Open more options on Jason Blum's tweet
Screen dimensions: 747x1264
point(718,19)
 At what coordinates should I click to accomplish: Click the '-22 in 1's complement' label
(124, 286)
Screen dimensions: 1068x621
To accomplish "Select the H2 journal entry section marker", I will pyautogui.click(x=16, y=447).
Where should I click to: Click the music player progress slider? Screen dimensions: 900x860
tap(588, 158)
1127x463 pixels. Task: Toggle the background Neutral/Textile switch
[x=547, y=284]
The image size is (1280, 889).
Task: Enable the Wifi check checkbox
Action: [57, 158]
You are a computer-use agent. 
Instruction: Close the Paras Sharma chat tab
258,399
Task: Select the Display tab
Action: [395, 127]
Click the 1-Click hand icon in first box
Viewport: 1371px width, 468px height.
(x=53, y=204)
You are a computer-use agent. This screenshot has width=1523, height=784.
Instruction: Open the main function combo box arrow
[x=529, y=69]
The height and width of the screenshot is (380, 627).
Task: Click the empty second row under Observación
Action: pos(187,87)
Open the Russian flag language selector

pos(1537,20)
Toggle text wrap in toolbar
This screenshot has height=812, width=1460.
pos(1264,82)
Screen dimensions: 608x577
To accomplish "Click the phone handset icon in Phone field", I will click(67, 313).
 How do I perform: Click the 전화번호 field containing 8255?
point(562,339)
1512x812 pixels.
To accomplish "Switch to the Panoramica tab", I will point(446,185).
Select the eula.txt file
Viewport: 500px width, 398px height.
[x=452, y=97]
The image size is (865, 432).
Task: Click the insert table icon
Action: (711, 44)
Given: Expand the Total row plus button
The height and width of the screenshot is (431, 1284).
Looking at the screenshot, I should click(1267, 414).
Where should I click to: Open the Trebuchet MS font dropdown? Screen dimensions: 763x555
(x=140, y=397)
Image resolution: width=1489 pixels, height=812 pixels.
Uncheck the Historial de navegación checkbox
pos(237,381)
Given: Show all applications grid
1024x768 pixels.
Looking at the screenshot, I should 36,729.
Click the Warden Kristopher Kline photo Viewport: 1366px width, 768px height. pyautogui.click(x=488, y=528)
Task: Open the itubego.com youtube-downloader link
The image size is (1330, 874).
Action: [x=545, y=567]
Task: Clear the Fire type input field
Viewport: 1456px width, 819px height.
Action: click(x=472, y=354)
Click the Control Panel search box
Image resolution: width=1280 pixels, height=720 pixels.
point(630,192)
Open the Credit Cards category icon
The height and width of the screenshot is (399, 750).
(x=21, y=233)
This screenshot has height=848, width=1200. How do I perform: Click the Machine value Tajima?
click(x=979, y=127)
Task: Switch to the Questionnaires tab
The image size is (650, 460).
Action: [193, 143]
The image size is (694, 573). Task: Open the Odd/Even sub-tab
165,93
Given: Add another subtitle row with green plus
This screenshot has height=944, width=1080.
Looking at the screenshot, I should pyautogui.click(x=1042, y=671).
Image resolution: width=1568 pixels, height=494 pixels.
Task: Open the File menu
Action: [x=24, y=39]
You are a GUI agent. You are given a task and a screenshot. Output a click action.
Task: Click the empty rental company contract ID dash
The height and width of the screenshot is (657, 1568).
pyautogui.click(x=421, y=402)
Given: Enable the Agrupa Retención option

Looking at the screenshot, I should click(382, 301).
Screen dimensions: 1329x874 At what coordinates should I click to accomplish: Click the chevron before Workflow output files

* Your assignment
Give again exactly, and only, the lines above starting at the one with "1512x812 pixels." and ending at the one with "Task: Click the empty rental".

* Expected answer
1512x812 pixels.
To accomplish "Switch to the Panoramica tab", I will point(446,185).
Select the eula.txt file
Viewport: 500px width, 398px height.
[x=452, y=97]
The image size is (865, 432).
Task: Click the insert table icon
Action: (711, 44)
Given: Expand the Total row plus button
The height and width of the screenshot is (431, 1284).
Looking at the screenshot, I should click(1267, 414).
Where should I click to: Open the Trebuchet MS font dropdown? Screen dimensions: 763x555
(x=140, y=397)
Image resolution: width=1489 pixels, height=812 pixels.
Uncheck the Historial de navegación checkbox
pos(237,381)
Given: Show all applications grid
1024x768 pixels.
Looking at the screenshot, I should 36,729.
Click the Warden Kristopher Kline photo Viewport: 1366px width, 768px height. pyautogui.click(x=488, y=528)
Task: Open the itubego.com youtube-downloader link
The image size is (1330, 874).
Action: [x=545, y=567]
Task: Clear the Fire type input field
Viewport: 1456px width, 819px height.
Action: click(x=472, y=354)
Click the Control Panel search box
Image resolution: width=1280 pixels, height=720 pixels.
point(630,192)
Open the Credit Cards category icon
The height and width of the screenshot is (399, 750).
(x=21, y=233)
This screenshot has height=848, width=1200. How do I perform: Click the Machine value Tajima?
click(x=979, y=127)
Task: Switch to the Questionnaires tab
The image size is (650, 460).
Action: [193, 143]
The image size is (694, 573). Task: Open the Odd/Even sub-tab
165,93
Given: Add another subtitle row with green plus
This screenshot has height=944, width=1080.
Looking at the screenshot, I should pyautogui.click(x=1042, y=671).
Image resolution: width=1568 pixels, height=494 pixels.
Task: Open the File menu
Action: [x=24, y=39]
You are a GUI agent. You are given a task and a screenshot. Output a click action.
Task: Click the empty rental company contract ID dash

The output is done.